-- DATASET CONTENT --
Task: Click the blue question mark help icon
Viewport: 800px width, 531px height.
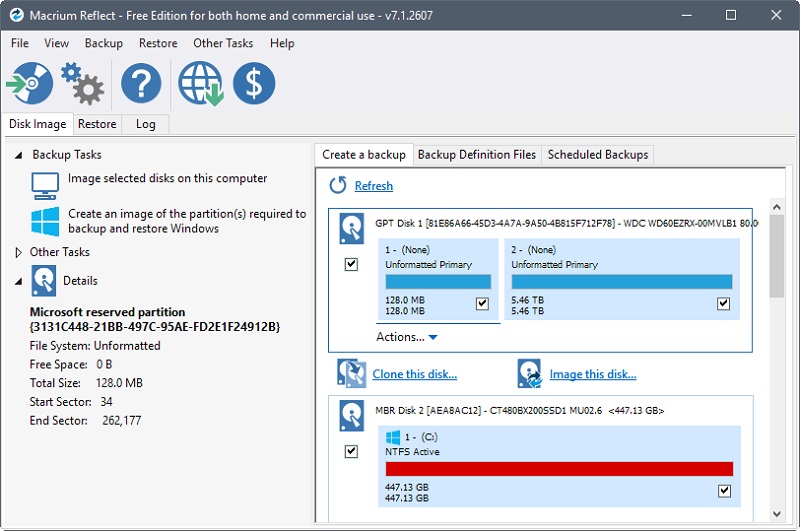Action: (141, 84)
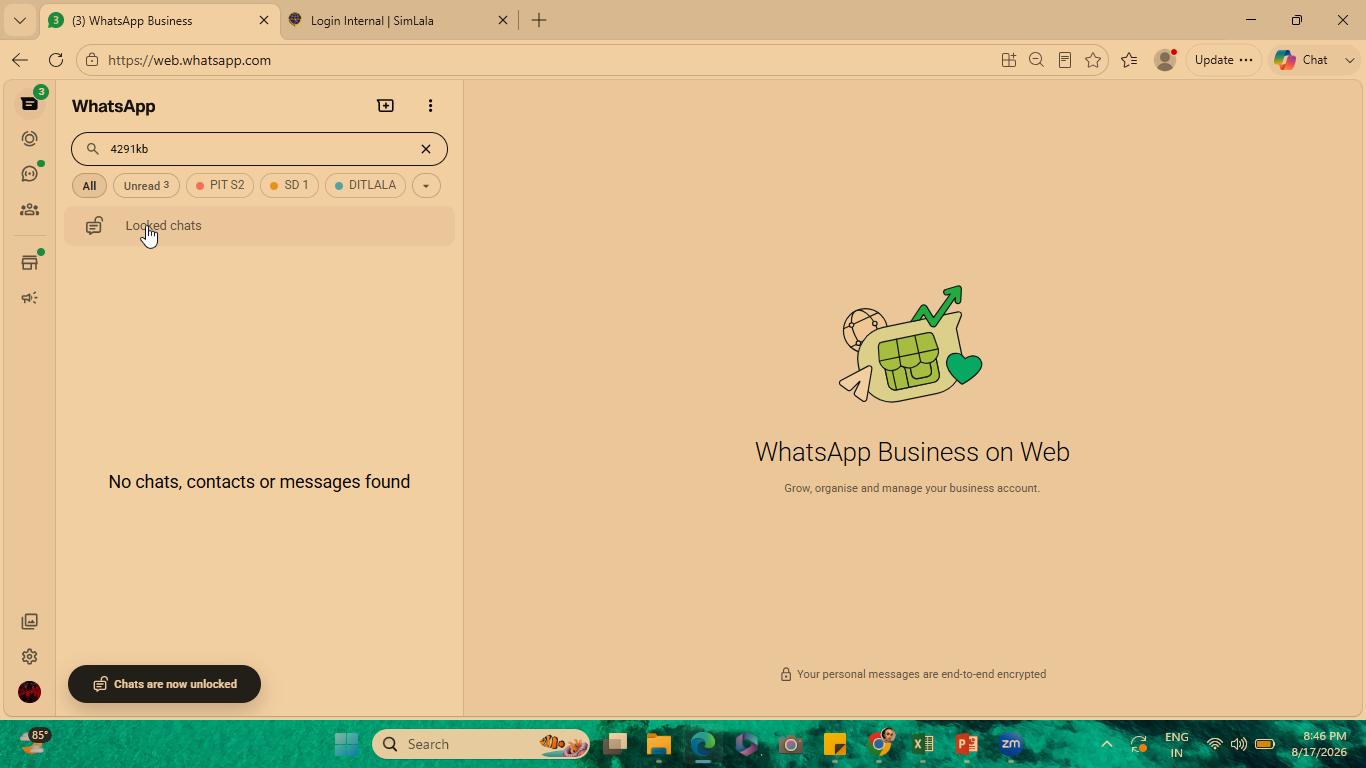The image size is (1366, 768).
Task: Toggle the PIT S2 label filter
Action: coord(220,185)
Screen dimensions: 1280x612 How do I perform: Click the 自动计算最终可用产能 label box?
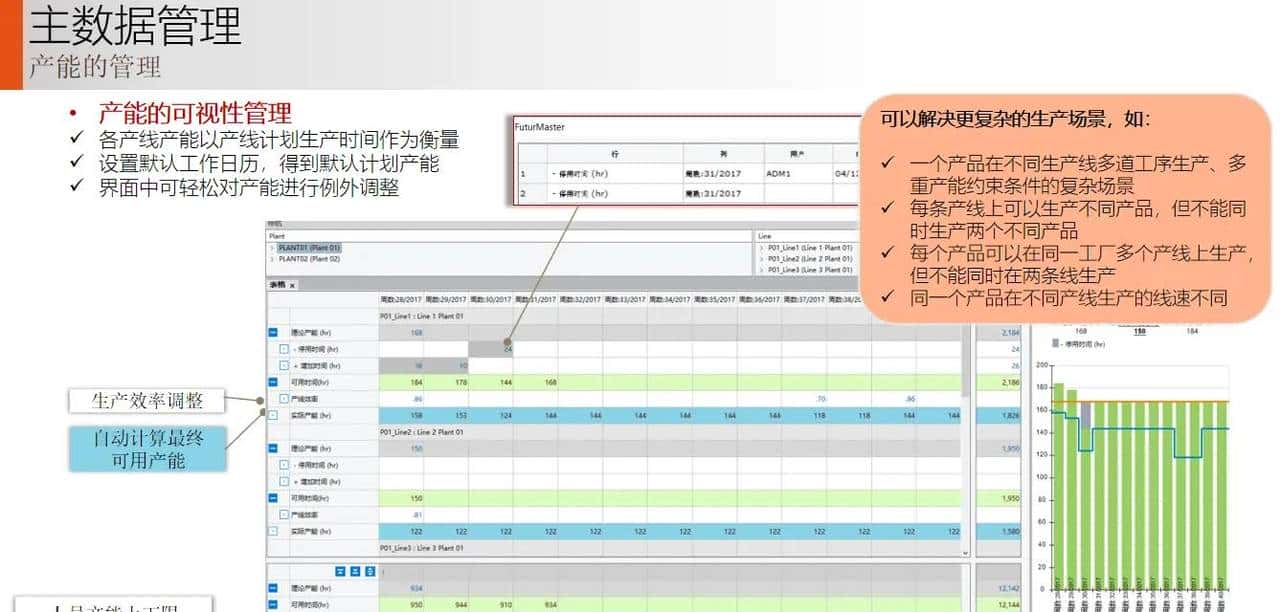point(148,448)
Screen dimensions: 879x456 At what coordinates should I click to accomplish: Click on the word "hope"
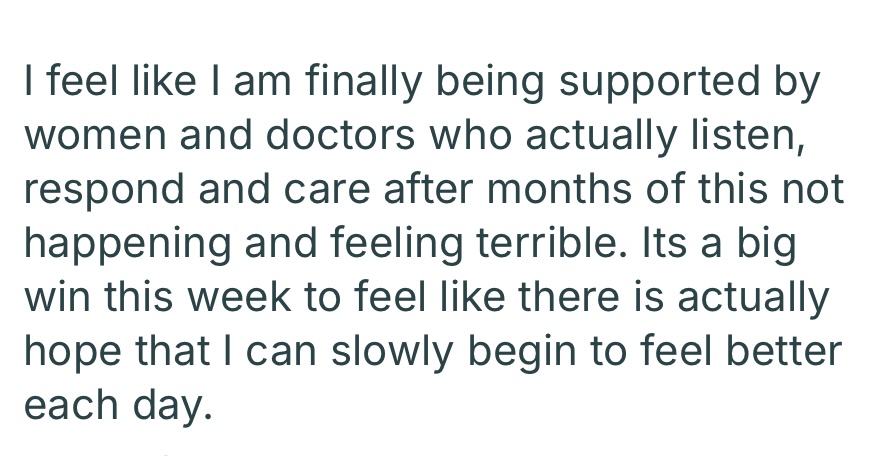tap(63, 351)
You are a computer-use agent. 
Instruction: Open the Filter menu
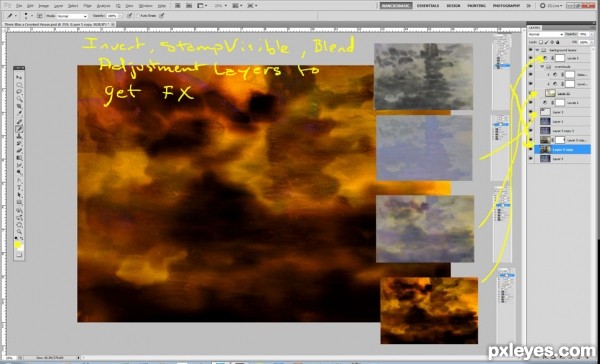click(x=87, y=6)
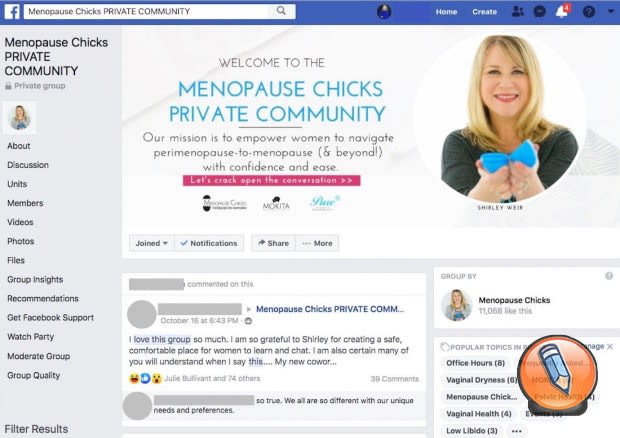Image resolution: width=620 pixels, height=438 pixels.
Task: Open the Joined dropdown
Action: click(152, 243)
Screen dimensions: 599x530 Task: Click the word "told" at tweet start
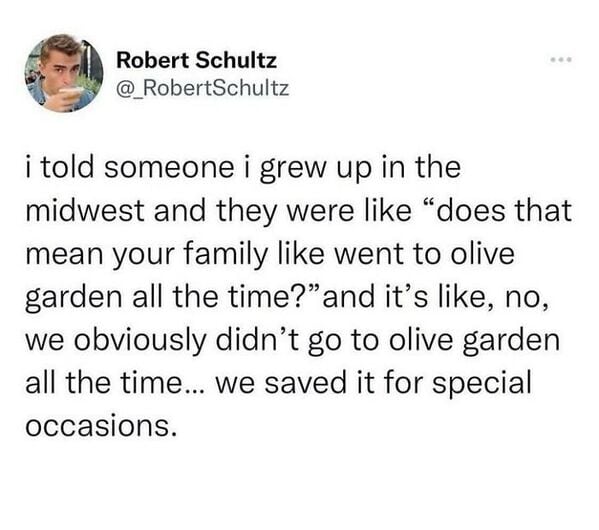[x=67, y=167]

-- WHAT THE TASK REQUIRES --
Output the records above exactly; leave out the pictures.

-- OUTPUT OF THE TASK --
Task: Click the blue question mark help icon
Viewport: 800px width, 531px height.
Action: (141, 84)
The image size is (1366, 768).
Task: Toggle the PIT S2 label filter
Action: coord(220,185)
Screen dimensions: 1280x612 How do I perform: Click the 自动计算最终可用产能 label box?
point(148,448)
Screen dimensions: 879x456 At what coordinates should I click to accomplish: Click on the word "hope"
tap(63, 351)
You are a computer-use agent. 
Instruction: Open the Filter menu
click(x=87, y=6)
Image resolution: width=620 pixels, height=438 pixels.
Task: Open the Joined dropdown
Action: click(152, 243)
Screen dimensions: 599x530 Task: Click the word "told" at tweet start
[x=67, y=167]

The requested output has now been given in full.